Open VincentXWD opened 2 months ago

VincentXWD commented 2 months ago

Hello developers, I'm inspecting smoothquant and use the script below to check the quantized model parameter sizes:

from smoothquant.opt import Int8OPTForCausalLM
from transformers.models.opt.modeling_opt import OPTForCausalLM
import torch

model_name = "mit-han-lab/opt-2.7b-smoothquant"

model_smoothquant = Int8OPTForCausalLM.from_pretrained(model_name, device_map='auto')

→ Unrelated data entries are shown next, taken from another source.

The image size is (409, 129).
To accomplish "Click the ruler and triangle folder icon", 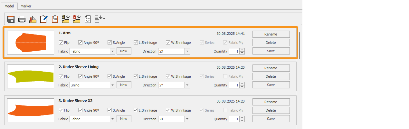I will pos(33,19).
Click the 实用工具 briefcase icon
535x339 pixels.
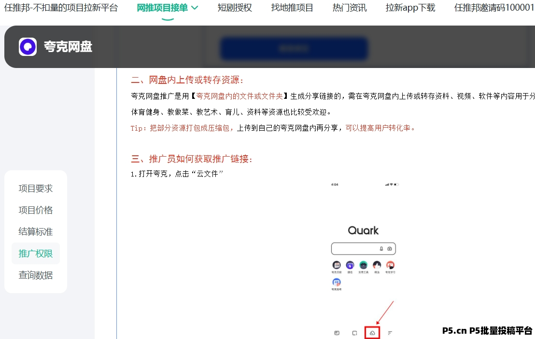tap(364, 265)
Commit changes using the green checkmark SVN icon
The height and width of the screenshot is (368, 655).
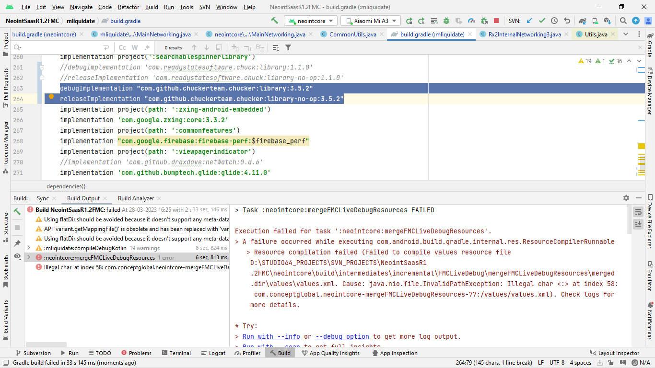click(x=542, y=21)
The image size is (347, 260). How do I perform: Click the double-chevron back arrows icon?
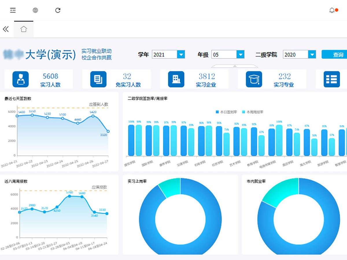pos(6,29)
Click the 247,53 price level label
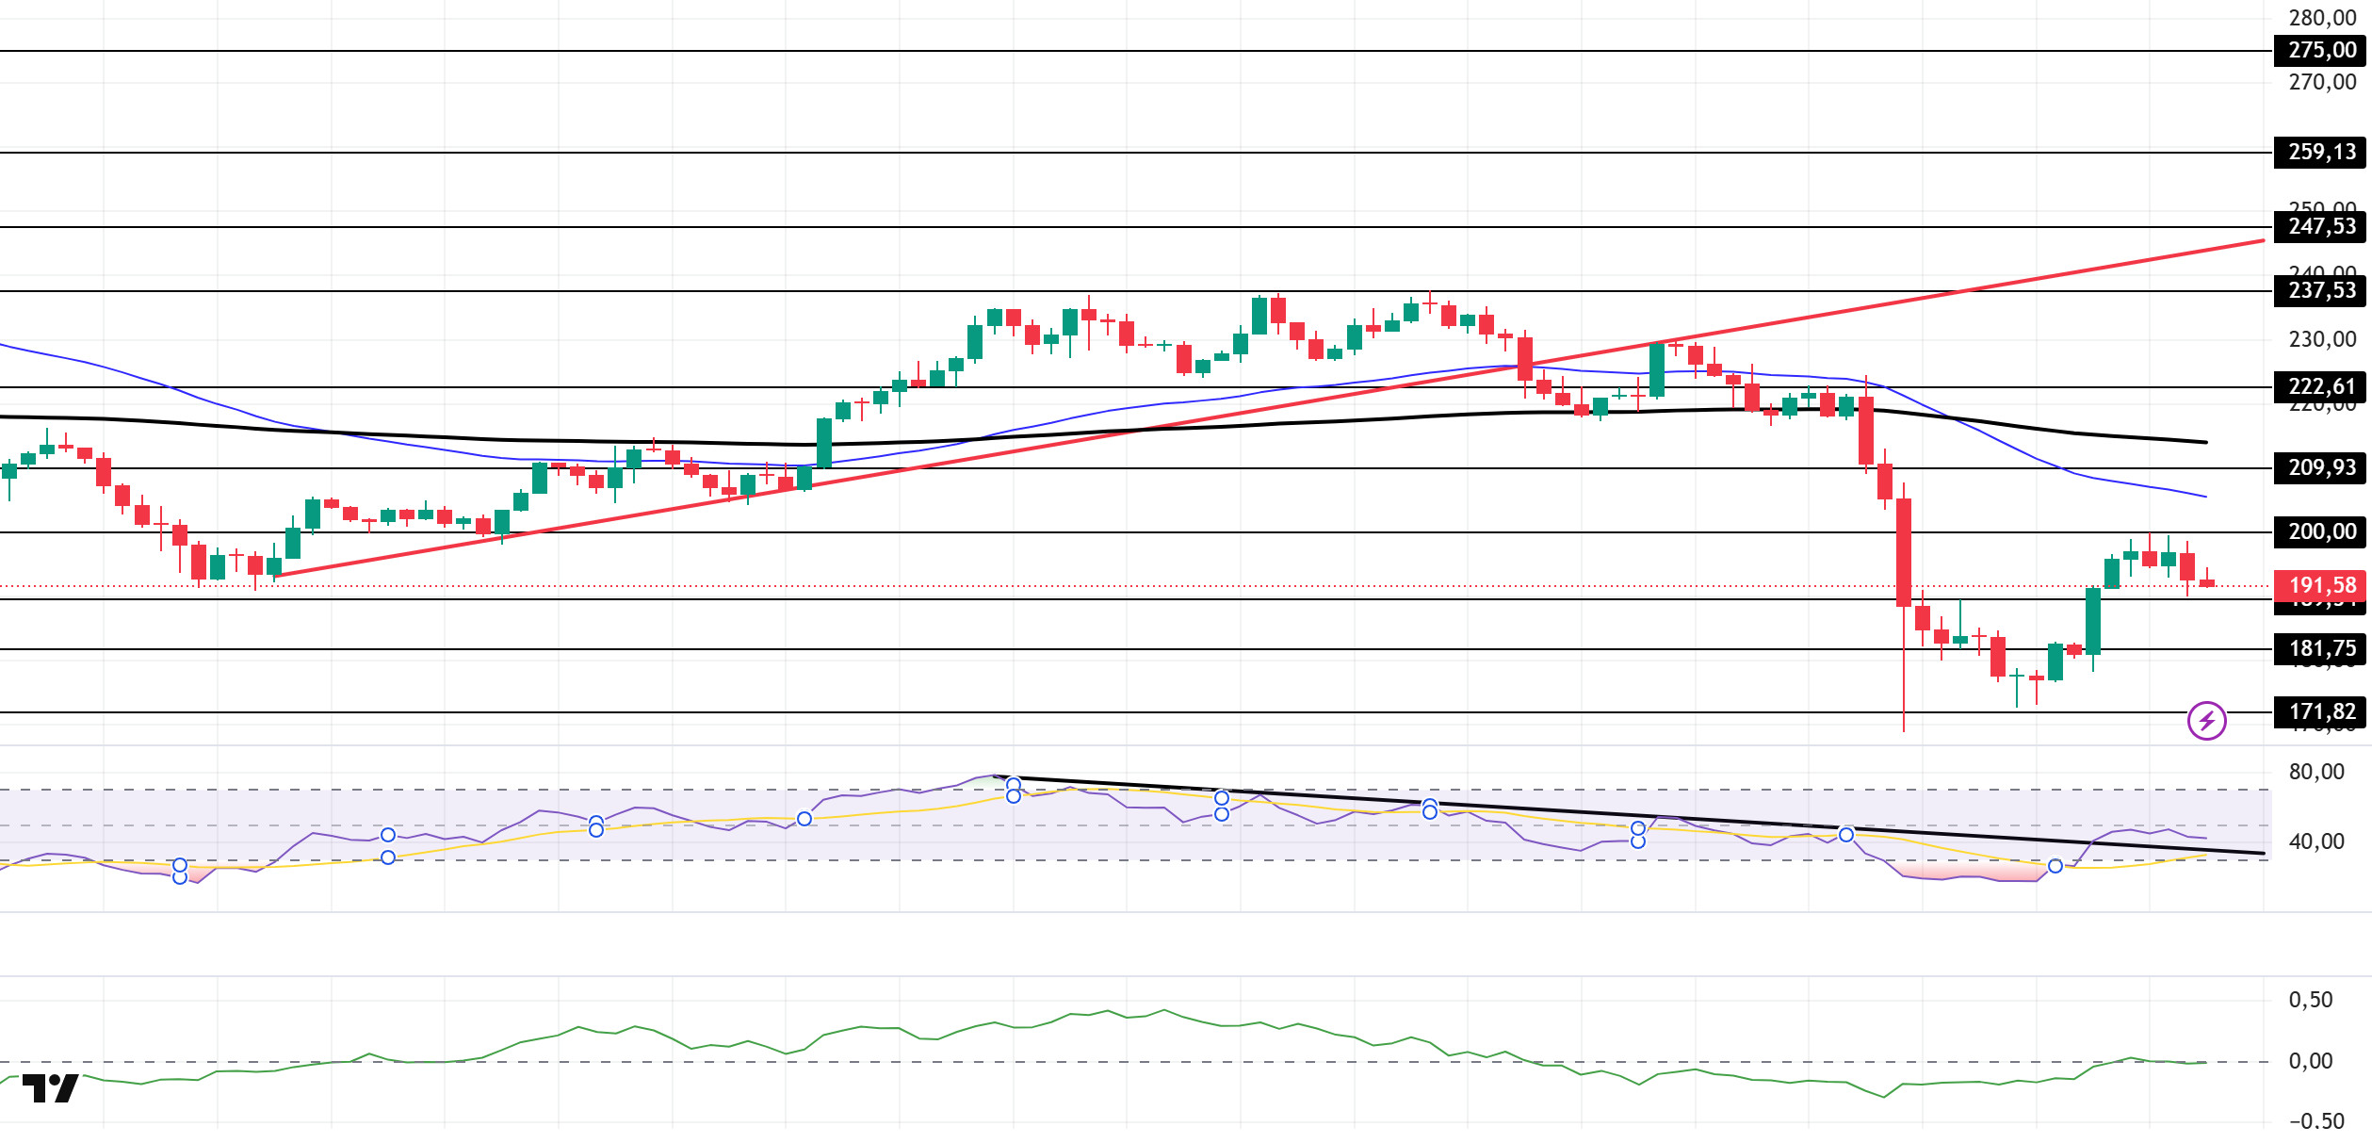The image size is (2372, 1143). [2321, 226]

for name, param in model_smoothquant.named_parameters():
    print(f"Parameter Name: {name}, Parameter Shape: {param.shape}")

I noticed that there are only 4 layers collected by the inner-loop.

Parameter Name: model.decoder.embed_tokens.weight, Parameter Shape: torch.Size([50272, 2560]) Parameter Name: model.decoder.embed_positions.weight, Parameter Shape: torch.Size([2050, 2560]) Parameter Name: model.decoder.final_layer_norm.weight, Parameter Shape: torch.Size([2560]) Parameter Name: model.decoder.final_layer_norm.bias, Parameter Shape: torch.Size([2560])

Could some one explain this phenomenon? Thanks!